Est-ce toujours l’âge qui fait blanchir les cheveux ?

On connaît l’expression «blanchir sous le harnais». Apparue au XVIIe siècle, elle ne s’est longtemps appliquée qu'au domaine des métiers d'armes. C’était l’époque où harnais (harnois) désignait l'armure complète d'un homme d'armes, comme celle citée par Boileau (1636-1711): «Savez-vous pour la gloire oublier le repos/Et dormir en plein champ le harnois sur le dos?». «Endosser le harnais», alors, c’était embrasser la profession des armes. Et, par plaisanterie, on usait de la même expression pour parler d'un homme d'Église (ou de robe) qui revêtait les habits de sa profession.
Grow grey in the service
Mais les étymologistes et les linguistes ne nous disent rien sur le blanchiment sous ce harnais. Peut-être s’agit-il là d'une image très simple: les cheveux se font blancs sous l'armure tant celui qui la porte a d'expérience. Et il a d’autant plus d’expérience qu’il y conserve durablement la vie. «Blanchir sous le harnais» signifierait alors, tout bonnement, que l'on acquiert de l'expérience. Ce que nous disent nos amis anglais, qui formulent la chose au choix par grow grey in the service ou par acquire experience.
Serait-ce si simple? Une étude menée outre-Atlantique vient soudain éclairer tout ceci sous un nouveau jour. Ses résultats ont été récemment publiés dans la revue Nature Medicine.1 Ses auteurs ont cherché à faire la part de la génétique et de l’âge dans ce phénomène de blanchiment. Mais aussi celle d’un autre facteur: le stress. Cette étude a été conduite à la fois sur des souris et sur des lignées cellulaires humaines du cuir chevelu. Les souris étaient génétiquement modifiées et les cellules humaines cultivées en laboratoire.
Les chercheurs sont partis d’une donnée bien connue: au cours des processus de cicatrisation des plaies, les cellules souches fournissent celles qui, en se divisant, fourniront à leur tour les cellules matures fonctionnelles nécessaires à la régénération du tissu. Simultanément, le tissu doit maintenir un pool de cellules souches pour maintenir sa capacité de régénération future. Reste la question de savoir comment ces deux exigences sont équilibrées en réponse au stress que constituent de telles blessures et plaies.

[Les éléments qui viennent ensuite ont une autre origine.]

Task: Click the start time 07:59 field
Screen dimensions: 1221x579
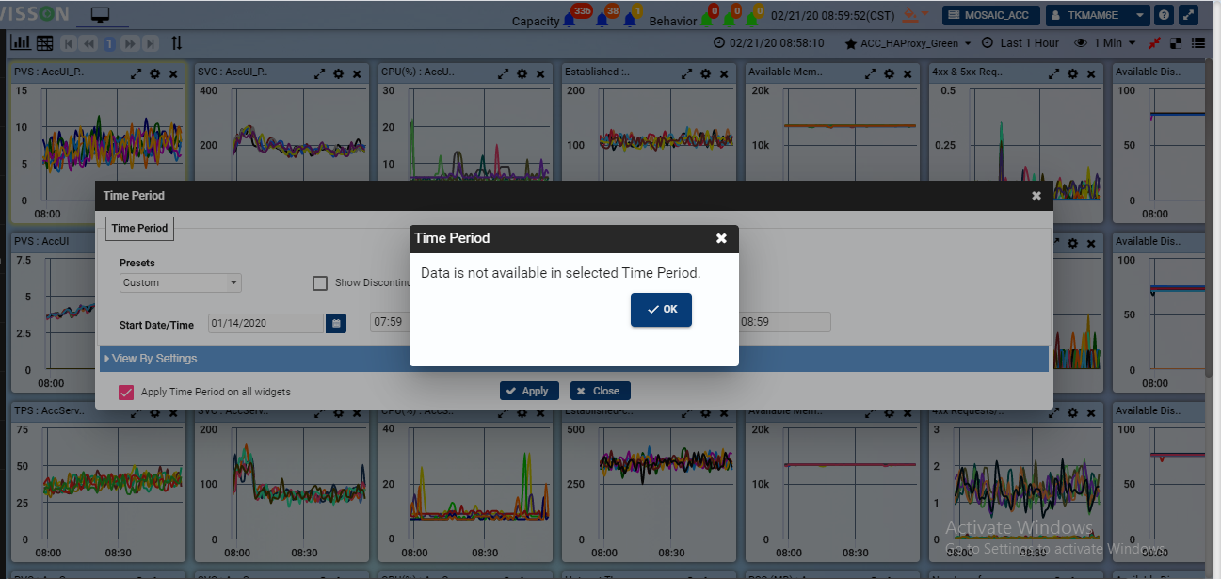Action: click(388, 323)
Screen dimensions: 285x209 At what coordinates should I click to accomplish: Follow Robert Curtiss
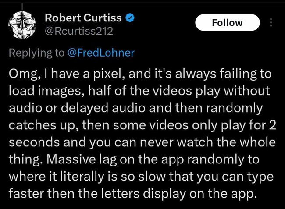tap(228, 22)
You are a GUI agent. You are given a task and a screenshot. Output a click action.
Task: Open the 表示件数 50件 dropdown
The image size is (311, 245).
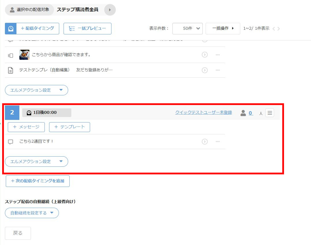(187, 29)
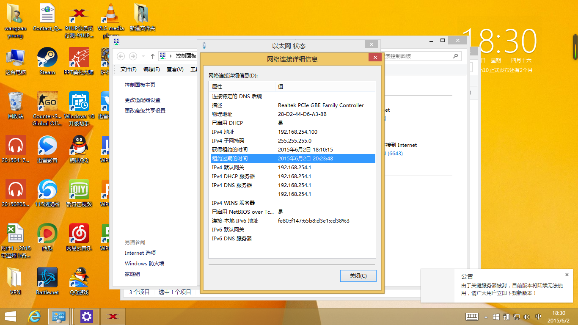
Task: Dismiss the 公告 notification popup
Action: (x=567, y=275)
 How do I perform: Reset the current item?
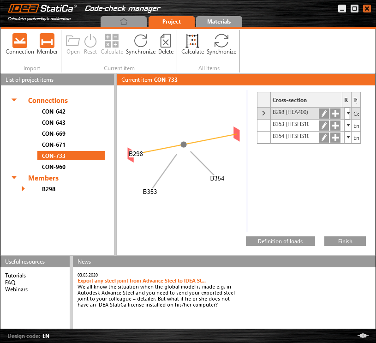pos(90,44)
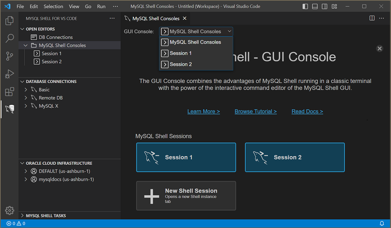The image size is (391, 228).
Task: Open Source Control view
Action: tap(9, 56)
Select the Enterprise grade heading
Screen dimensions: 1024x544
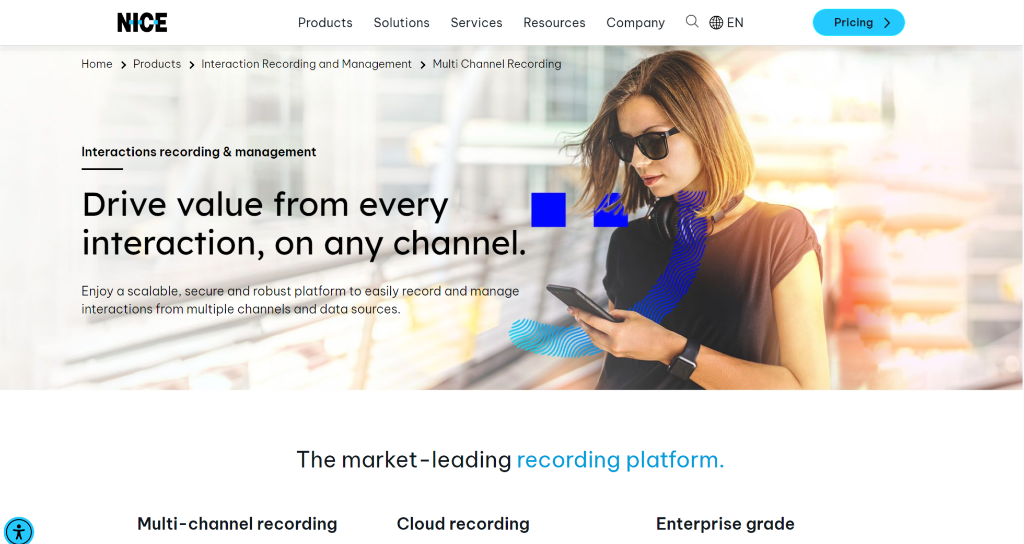point(725,524)
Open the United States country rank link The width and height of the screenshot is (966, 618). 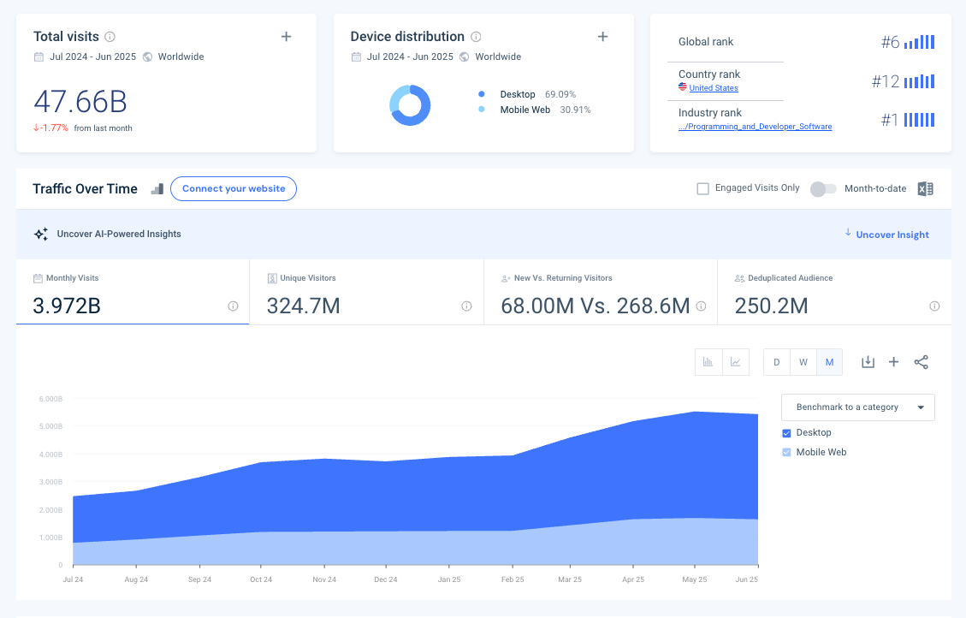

Ces chercheurs ont étudié dans le détail les effets cellulaires produits par une blessure expérimentale ou par irradiation de rayons ultraviolets de type B. Ils se sont alors intéressés aux migrations de certaines cellules souches, dites mélanocytaires (MCSCs): celles qui au final sont productrices de mélanine, le pigment responsable de la couleur de la peau et des cheveux.
Observations sur les cuirs chevelus humains
Les auteurs de l’étude disent avoir constaté que ces MCSCs quittent les follicules pileux pour migrer vers l'épiderme. Il s’y différencient de manière à constituer une sorte de barrière protectrice contre les rayons ultraviolets sur la peau endommagée. Ces résultats fournissent selon eux un exemple dans lequel la différenciation de cellules souches provoquée par une blessure prévaut sur le maintien de leur stock. Ils ont également étudié de quelle manière ces phénomènes sont associés à une molécule jouant un rôle clef dans les mécanismes biologiques de stress: le récepteur de la mélanocortine.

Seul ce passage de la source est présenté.